- [Activity]:
Complete, exact copies of all entries are needed.

- [Material supplied]:
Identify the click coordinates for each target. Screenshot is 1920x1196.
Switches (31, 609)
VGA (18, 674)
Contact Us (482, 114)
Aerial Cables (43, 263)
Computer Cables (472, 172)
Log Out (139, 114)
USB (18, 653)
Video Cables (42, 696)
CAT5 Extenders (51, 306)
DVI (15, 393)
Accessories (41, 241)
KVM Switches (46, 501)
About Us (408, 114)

- [Answer box]:
Identify the click coordinates for each target. Screenshot is 1920x1196.
Switches (31, 609)
VGA (18, 674)
Contact Us (482, 114)
Aerial Cables (43, 263)
Computer Cables (472, 172)
Log Out (139, 114)
USB (18, 653)
Video Cables (42, 696)
CAT5 Extenders (51, 306)
DVI (15, 393)
Accessories (41, 241)
KVM Switches (46, 501)
About Us (408, 114)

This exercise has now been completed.